Clinical Trials Help Experts Understand Classification/Diagnosis of Sarcomas
Matthew Ingham, MD, highlights a recent clinical study in the sarcoma space and discusses what else is being evaluated for this patient population.
Matthew Ingham, MD, an assistant professor of Medicine in the Division of Hematology and Oncology at New York Presbyterian Hospital/Columbia University Medical Center, highlights a recent clinical study in the sarcoma space and discusses what else is being evaluated for this patient population.
Uterine sarcoma is a a rare disease that has many different subtypes, but clinical trial and molecular profiling have helped researchers further understand their diagnosis and classification.
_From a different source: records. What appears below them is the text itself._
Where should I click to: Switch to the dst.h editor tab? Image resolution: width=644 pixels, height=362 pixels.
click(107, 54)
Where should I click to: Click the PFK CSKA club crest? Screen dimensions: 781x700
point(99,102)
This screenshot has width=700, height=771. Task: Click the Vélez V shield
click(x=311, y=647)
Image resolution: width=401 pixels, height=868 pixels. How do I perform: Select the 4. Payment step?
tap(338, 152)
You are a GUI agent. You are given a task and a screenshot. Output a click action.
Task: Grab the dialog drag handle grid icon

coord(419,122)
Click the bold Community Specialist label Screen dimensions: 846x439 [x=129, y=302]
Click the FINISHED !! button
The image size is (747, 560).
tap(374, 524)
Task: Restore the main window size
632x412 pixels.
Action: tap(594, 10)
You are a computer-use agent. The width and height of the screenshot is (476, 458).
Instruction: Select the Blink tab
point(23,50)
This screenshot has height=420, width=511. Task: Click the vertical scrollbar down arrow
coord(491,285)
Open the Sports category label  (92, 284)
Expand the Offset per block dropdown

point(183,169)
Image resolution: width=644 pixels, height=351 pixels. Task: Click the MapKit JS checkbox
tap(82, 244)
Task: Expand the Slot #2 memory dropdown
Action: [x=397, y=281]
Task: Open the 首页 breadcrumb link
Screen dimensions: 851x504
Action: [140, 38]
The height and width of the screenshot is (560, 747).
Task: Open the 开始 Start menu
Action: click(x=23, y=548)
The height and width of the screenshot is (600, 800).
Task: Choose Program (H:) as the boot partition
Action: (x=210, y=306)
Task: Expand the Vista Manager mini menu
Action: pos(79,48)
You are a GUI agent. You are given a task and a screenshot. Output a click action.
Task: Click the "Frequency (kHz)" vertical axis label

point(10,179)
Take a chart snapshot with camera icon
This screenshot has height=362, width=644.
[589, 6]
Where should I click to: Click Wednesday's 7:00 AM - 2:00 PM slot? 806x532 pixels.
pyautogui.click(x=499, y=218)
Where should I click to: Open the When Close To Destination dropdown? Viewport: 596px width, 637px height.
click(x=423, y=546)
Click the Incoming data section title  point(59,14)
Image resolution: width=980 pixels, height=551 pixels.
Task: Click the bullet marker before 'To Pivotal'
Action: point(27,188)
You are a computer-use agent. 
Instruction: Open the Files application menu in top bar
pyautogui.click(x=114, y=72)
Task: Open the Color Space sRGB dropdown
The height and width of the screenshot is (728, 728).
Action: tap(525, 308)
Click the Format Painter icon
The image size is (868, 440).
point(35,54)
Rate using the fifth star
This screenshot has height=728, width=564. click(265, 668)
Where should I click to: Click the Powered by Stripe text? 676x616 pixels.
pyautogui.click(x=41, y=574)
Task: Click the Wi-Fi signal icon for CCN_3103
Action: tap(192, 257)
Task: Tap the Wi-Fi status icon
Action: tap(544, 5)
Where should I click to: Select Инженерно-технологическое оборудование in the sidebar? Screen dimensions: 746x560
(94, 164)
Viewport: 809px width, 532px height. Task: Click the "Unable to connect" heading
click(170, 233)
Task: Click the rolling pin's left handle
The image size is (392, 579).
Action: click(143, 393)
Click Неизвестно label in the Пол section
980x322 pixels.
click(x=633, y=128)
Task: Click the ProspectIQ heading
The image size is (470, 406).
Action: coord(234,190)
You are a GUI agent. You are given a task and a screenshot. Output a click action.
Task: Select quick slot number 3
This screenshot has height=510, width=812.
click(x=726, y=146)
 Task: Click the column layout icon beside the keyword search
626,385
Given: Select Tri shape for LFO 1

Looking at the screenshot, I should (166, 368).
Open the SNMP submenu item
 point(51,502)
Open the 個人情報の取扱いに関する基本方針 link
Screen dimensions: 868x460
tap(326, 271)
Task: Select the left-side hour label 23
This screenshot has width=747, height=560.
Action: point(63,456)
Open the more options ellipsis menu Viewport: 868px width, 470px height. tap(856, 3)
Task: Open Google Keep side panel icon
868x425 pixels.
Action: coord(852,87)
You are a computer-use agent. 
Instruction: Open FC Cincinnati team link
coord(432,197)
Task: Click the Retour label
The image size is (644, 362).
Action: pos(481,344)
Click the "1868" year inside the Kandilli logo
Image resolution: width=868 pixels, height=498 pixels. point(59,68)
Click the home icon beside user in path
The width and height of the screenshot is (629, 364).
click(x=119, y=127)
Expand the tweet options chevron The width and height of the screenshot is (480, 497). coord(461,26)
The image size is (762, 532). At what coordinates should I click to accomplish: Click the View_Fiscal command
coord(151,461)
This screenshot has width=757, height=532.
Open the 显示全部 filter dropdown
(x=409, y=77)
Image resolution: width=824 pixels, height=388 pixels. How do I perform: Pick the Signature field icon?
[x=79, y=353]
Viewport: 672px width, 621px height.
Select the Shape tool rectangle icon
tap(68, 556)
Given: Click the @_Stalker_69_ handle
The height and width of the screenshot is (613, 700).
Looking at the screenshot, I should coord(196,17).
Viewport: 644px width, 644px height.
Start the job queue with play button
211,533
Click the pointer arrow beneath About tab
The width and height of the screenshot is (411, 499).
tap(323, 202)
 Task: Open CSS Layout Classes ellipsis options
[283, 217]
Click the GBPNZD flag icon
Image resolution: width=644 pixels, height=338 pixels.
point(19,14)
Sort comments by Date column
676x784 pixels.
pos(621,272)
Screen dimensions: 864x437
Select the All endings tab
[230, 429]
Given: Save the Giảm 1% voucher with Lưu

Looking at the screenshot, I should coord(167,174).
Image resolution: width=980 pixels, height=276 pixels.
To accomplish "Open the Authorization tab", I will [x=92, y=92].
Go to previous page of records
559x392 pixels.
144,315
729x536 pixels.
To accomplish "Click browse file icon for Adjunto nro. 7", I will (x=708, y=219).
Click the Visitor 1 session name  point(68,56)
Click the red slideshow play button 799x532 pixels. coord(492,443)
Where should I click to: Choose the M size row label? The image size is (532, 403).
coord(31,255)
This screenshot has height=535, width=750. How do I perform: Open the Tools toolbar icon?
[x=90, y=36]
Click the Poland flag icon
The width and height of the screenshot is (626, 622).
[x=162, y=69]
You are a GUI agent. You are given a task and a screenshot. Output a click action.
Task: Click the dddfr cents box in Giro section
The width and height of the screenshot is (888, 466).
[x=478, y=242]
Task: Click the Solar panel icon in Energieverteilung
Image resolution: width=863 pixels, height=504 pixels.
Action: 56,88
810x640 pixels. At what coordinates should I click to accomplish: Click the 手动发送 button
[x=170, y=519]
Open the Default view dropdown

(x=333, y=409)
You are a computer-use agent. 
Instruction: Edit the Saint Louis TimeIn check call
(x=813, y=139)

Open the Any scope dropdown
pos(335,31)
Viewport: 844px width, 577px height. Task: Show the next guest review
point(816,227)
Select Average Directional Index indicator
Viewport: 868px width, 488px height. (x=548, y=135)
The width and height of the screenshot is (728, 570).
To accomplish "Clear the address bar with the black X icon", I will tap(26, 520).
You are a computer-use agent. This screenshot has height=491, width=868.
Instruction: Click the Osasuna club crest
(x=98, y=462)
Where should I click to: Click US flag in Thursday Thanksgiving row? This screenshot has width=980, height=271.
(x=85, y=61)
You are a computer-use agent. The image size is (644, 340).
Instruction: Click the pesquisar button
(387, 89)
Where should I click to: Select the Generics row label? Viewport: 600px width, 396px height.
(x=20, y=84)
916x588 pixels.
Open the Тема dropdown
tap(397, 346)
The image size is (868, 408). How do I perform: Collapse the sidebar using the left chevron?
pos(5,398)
According to Ingham, there are ongoing trials evaluating new targets for uterine sarcomas related to PARP inhibitors. These studies will help further understand this type of sarcoma and develop new treatment strategies to improve patient outcomes.
Transcription:
0:08 | We ran a study at Columbia that is a good example of this. The study involves a combination of a PARP inhibitor called olaparib [Lynparza] with a low dose of chemotherapy called temozolomide. In this study, which was mostly patients who had progression on chemotherapy, we found that the treatment offered some activity. The response rate was about 27%, and the median progression-free survival was about 7 months. There are limitations but it seems to compare a little bit favorably to some of the existing drugs that we have after chemotherapy, like trabectedin, or pazopanib. We hope that it is starting to establish proof of principle that these targeted approaches with PARP inhibitors and DNA-damaging agents may be a new class of drugs that could help these patients.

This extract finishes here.